Mrs Baker's evidence
- Mrs Baker said that from the time of Mr Baker returning to work following his first ankle injury in 2013 through until May 2017, Mr Baker had not had any difficulty with his ankle.
- She said that he asked her for assistance with his ankle over a period of a week and was consistently complaining about it being sore.
- Mrs Baker recalled that over a period of three or four days, Mr Baker's ankle consistently got more purple and redder but that she was not present when he took the photos of it.
- She said that he has had consistent problems with the ankle every day since then.
- Mrs Baker recalled that over the week, Mr Baker's symptoms were getting worse and she told him to go and see a doctor.
- Mrs Baker related an incident on the Friday afternoon where she says Mr Baker came home from work. She said that he actually couldn't get out of the work vehicle and she had to call his dad to come and get him. She said that he was crying and in a lot of pain and she told him he had to see a doctor.
Evidence of Cameron Preston-Stanley
- Mr Preston-Stanley, a former plant operator, was shown a photo of the zero-swing excavator operated by Mr Baker.

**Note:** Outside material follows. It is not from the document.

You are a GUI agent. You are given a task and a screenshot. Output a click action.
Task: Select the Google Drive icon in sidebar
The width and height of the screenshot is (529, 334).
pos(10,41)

- Mr Preston-Stanley said that entry and exit from the machine was via three points of contact: stepping down onto the track frame or the track and then using the step on the side or the track frame.

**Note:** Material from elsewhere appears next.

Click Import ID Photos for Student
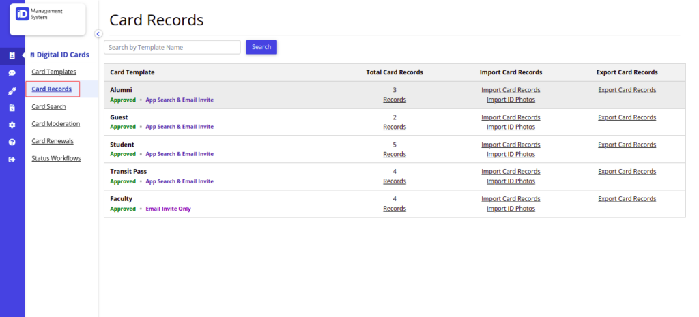 pyautogui.click(x=511, y=155)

- He said that because the excavator swings 360 degrees, one can get out at all four corners, two points of the track on either side.
- Mr Preston-Stanley recalled that there was a designated parking area for machines and that if there was not room for Mr Baker to swing the machine in the area he was working, he would have been able to park it away from the bridge abutment.

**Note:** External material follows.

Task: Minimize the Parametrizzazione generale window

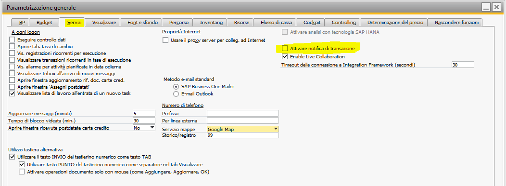Action: point(486,7)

- Under cross-examination, Mr Preston-Stanley said that he could not recall exactly what machines Mr Baker had worked on. He also said the worksite was large, probably a kilometre in length and that while generally the excavator would be returned to a parking area, this was not always the case.
- Mr Preston-Stanley said that Mr Baker would have been working in restricted movement areas from time to time and that it would not be uncommon for the machine to be in a tight area where it could not be turned 360 degrees. He said that it would have been possible to move the machine so that the slew radius was not restricted and the driver would have all options to get out of the excavator but he could not recall if Mr Baker had a habit of leaving the machine in situ or moving it.
- Mr Preston-Stanley agreed that Mr Baker was a 'pretty large fellow in weight' and agreed that he would have been walking on uneven surfaces where there may have been rocks on the path and that depending on where he parked his vehicle, he would have had to walk across to get to and from equipment and vehicles.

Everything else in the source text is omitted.